Excerpt provided:
──────

Chaos Engineering Case Study : HomeAway
How HomeAway used the Chaos Toolkit and Toxiproxy to explore and surface system weaknesses
A while back a couple of Chaos Toolkit community members got in contact on Slack to ask if they could contribute a new Toxiproxy driver to the Chaos Toolkit Incubator. Always delighted when the community drives these projects forward, ChaosIQ worked with the contributors to bring this new driver into the incubator, and in the process we got an opportunity to ask them about their own unique Chaos Engineering story and experiences with the Chaos Toolkit.
It turned out that the Toxiproxy driver was just the tip of the Chaos Engineering iceberg. Captured in the following interview is our conversation with the contributors Eduardo Solis and David Sumera and how the Chaos Toolkit has helped them improve system robustness by exploring, discovering and overcoming system weaknesses on HomeAway. HomeAway has the best websites to find and book the perfect place to stay connecting travellers to the people and places they love.

──────

Source material:
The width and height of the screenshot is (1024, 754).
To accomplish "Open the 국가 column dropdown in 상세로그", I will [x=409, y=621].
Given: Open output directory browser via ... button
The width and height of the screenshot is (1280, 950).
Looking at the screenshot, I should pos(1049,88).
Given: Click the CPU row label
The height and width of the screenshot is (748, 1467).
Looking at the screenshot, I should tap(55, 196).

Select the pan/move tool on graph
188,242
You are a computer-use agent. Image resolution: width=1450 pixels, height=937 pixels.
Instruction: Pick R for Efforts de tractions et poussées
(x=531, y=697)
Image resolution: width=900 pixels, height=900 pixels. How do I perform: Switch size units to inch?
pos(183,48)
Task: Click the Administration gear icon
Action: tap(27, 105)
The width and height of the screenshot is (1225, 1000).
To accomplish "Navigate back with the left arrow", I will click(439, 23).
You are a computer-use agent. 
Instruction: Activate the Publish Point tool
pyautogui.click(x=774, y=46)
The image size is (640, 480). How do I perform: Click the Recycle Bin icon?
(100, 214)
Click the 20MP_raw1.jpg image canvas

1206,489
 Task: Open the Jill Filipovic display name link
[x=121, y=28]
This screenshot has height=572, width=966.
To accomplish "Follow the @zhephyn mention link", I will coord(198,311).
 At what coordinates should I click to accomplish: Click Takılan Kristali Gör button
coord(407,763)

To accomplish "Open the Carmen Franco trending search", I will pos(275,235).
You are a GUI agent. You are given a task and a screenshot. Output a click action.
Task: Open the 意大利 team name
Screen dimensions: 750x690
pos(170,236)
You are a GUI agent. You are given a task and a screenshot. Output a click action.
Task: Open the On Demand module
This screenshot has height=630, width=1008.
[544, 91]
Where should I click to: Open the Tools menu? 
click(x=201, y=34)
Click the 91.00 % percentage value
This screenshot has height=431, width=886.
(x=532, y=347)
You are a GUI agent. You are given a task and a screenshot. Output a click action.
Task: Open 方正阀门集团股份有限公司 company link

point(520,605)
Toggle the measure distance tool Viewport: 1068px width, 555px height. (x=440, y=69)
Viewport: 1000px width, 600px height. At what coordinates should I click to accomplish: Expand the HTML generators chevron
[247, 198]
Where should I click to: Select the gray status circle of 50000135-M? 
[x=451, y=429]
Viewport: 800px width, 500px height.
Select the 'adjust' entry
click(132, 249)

──────

Exercise A:
In the HomeAway chaos engineering case study, what did the Chaos Toolkit community members ask to contribute to the Chaos Toolkit Incubator?
Exercise B:
Write the next part of the HomeAway chaos engineering case study, picking up after its final sentence.

Answer area A:
A new Toxiproxy driver.

Answer area B:
- HomeAway have taken full advantage of the extensibility of the Chaos Toolkit to integrate it with their CI/CD pipeline, various bespoke tools, and even contributed a general-purpose Toxiproxy driver back to the Chaos Toolkit Incubator.
- Just the process of collaborating on Chaos Toolkit experiments can lead to architectural and design improvements before anything is even built.
- The Chaos Toolkit’s Experiment vocabulary was a big win when attempting to collaborate on a chaos experiment.
- HomeAway has integrated the output of running experiments into a Scorecard system that teams use to know what experiments and tests are running and are encountering any weaknesses/failures.
- State management and sharing between steps in an experiment would be the next feature they’d love to see make it into the Chaos Toolkit.
Using, Extending and Integrating the Chaos Toolkit
(ChaosIQ) Russ:> Hello! How did you come to the Chaos Toolkit for your Chaos Engineering (and why)?
(HomeAway) Eduardo:> Initially we really liked the Chaos Toolkit’s experiment vocabulary, that was a big win for us as we could easily express and communicate our experiments to everyone that needed to know about them.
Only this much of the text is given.